Dish Network officially announced its new HD programming and hardware lineup during International CES, and CEO Charlie Ergen reported the company broke the 12 million subscriber milestone in December, that growth was solid last year and 2006 would see a major push for HD programming.

Part of that push was the announcement Dish was adding five new VOOM channels to its current lineup of 10 VOOM channels, for a total of 25. Consumers could now view all of Dish’s HD stations (called DishHD) and America’s Top Choice 60 for $54.99 per month. And if consumers didn’t want their local HD channels, they’d pay $5 less per month. Ergen said that viewers could watch 1,700 hours of high-definition programming per week. “I wouldn’t want to change places with anyone in this industry who delivers ones and zeros,” taking straight aim at the cable companies.

Also new from Dish is the rollout of local high-definition channels to major markets, beginning Feb. 1 with New York, Los Angeles, Chicago and Boston among the first to get the signals of the local ABC, CBS, FOX and NBC affiliates. This begins the transition from the current MPEG-2 format to MPEG-4. He noted that 50 percent of U.S. TV households would be covered by the end of 2006. Dish took the wraps off of three new MPEG-4 receivers that were on display in its booth.

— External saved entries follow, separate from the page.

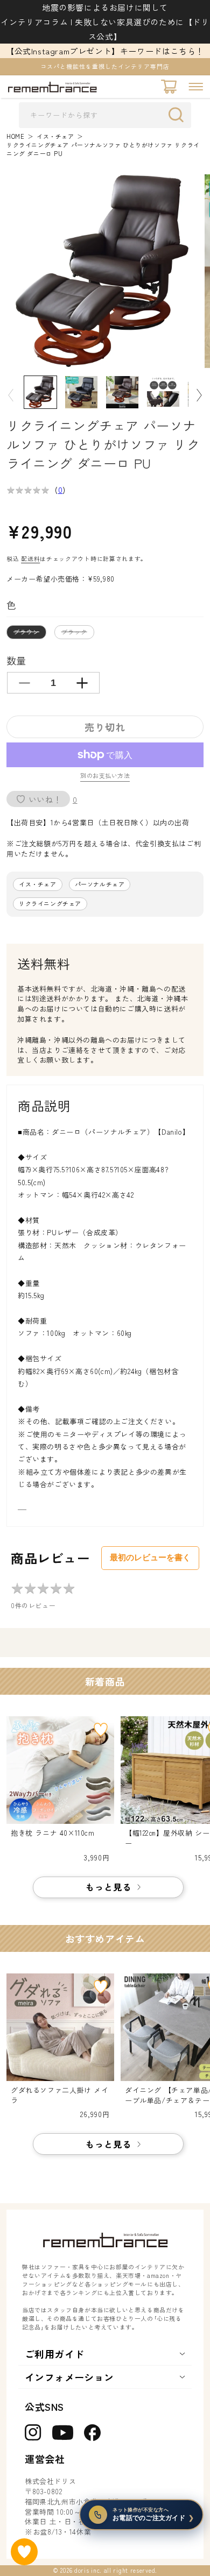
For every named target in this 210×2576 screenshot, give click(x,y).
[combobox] (105, 115)
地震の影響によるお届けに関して (105, 7)
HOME (15, 136)
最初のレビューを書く (150, 1557)
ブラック (77, 633)
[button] (196, 87)
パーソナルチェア (100, 884)
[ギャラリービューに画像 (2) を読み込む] (81, 392)
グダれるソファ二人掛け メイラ (59, 2095)
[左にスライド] (11, 395)
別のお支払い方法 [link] (105, 776)
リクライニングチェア (50, 904)
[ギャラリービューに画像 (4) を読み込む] (122, 392)
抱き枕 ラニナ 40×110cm (53, 1833)
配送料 (30, 558)
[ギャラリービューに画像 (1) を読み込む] (40, 392)
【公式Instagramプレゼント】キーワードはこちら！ (105, 50)
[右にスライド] (199, 395)
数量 (16, 660)
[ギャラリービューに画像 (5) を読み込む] (163, 392)
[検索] (179, 114)
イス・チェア (55, 136)
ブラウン (29, 633)
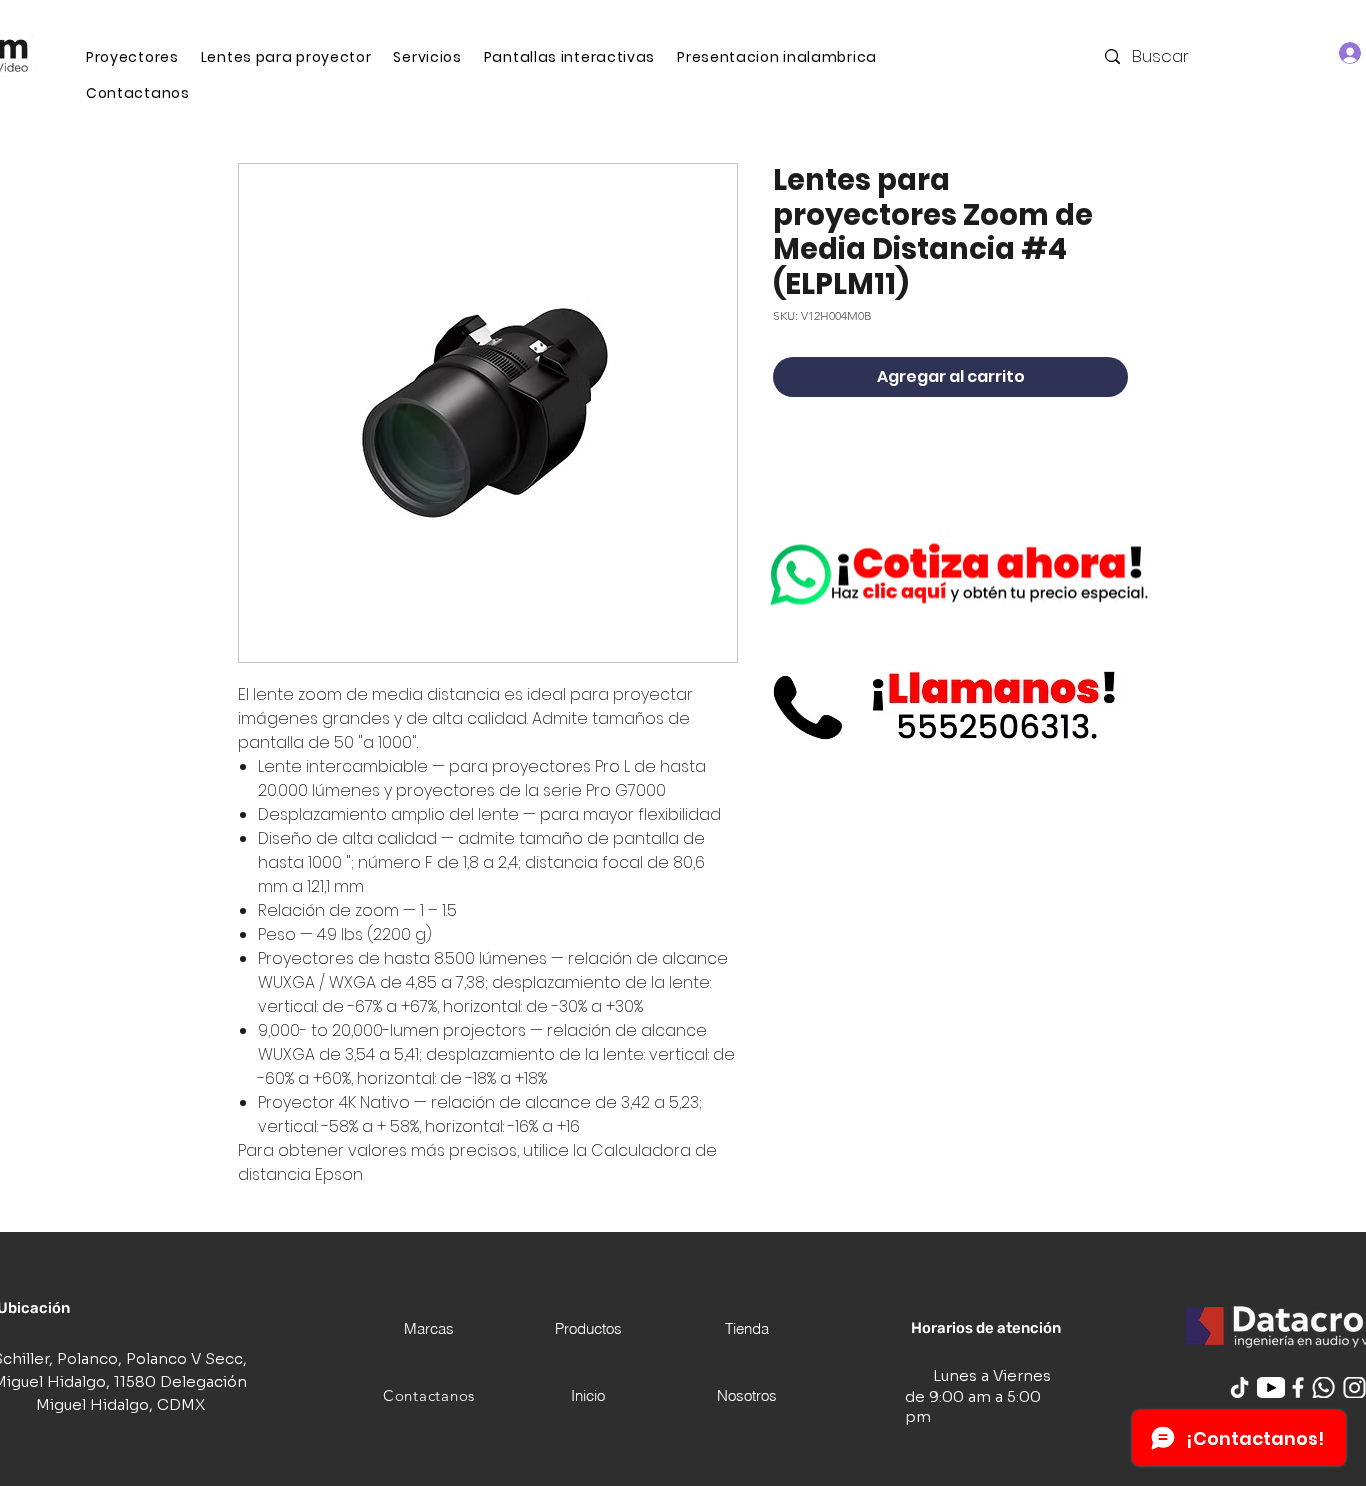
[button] (427, 57)
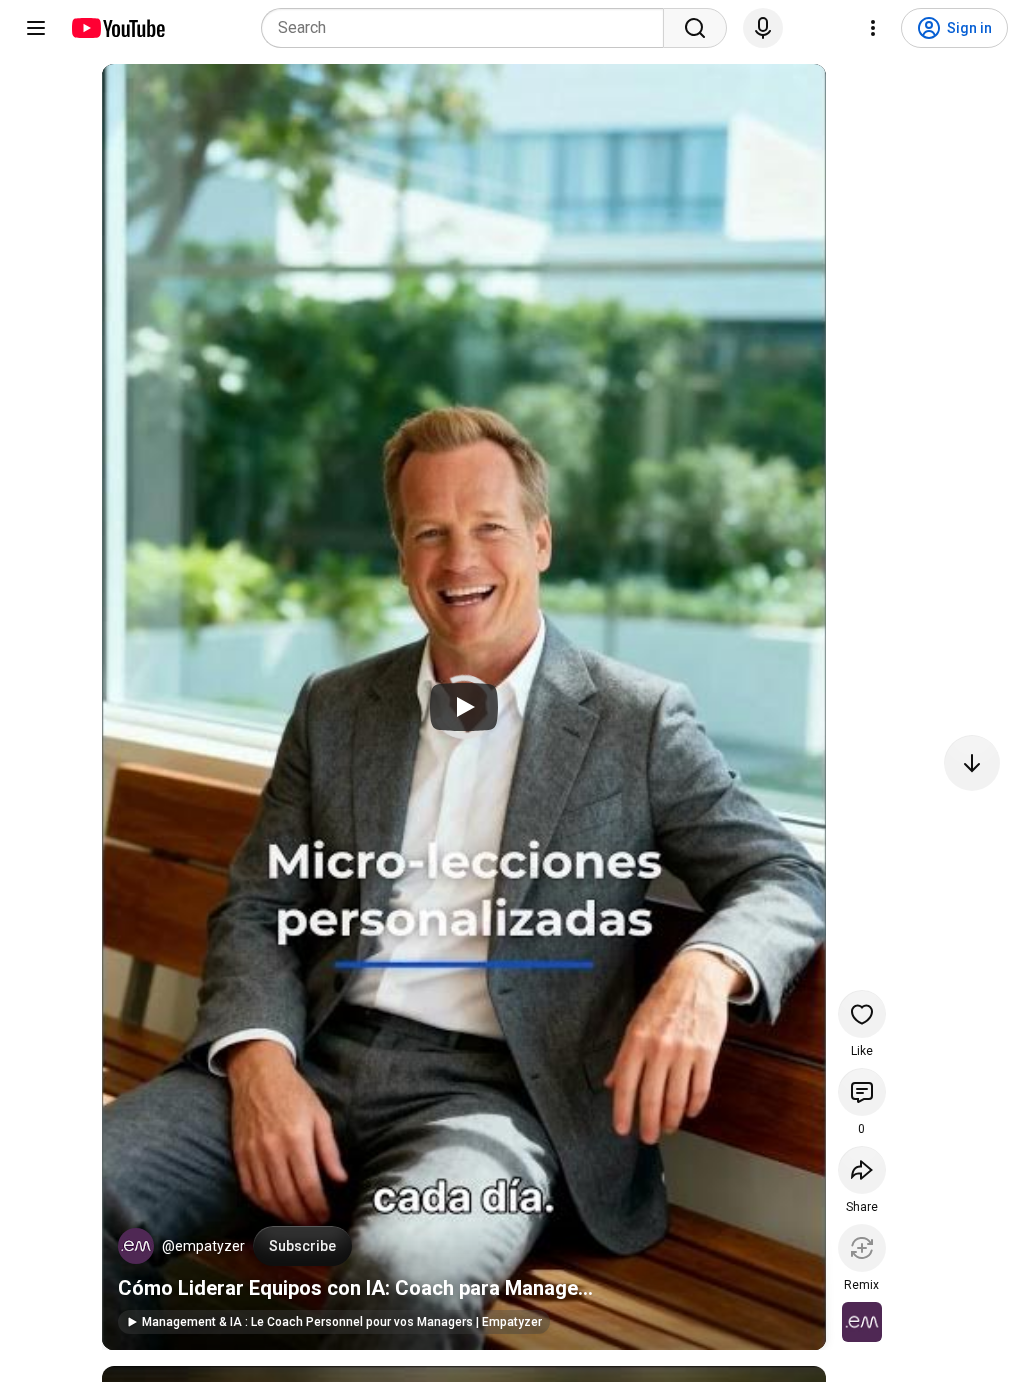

The models include the VIP 211 single room box that receives HD and SD signals, the multiroom VR 222 that shows an HD image on the main screen and SD to another set in the house. The top-of-the-line VIP 622 is the company’s dual tuner uber deck with a built-in 320GB PVR that records 180 hours of high-definition shows. It too has multiroom capability. As the company makes its transition to MPEG-4, questions were asked of Ergen how current HD customers would be handled. He said more details would come in an upcoming “Charlie Chat” show but he did stress the company would “take care of our customers.”

With 1,080p televisions making a splash at International CES, chief technical officer Mark Jackson said that it would be at least a year before a Dish receiver would offer a 1,080p output.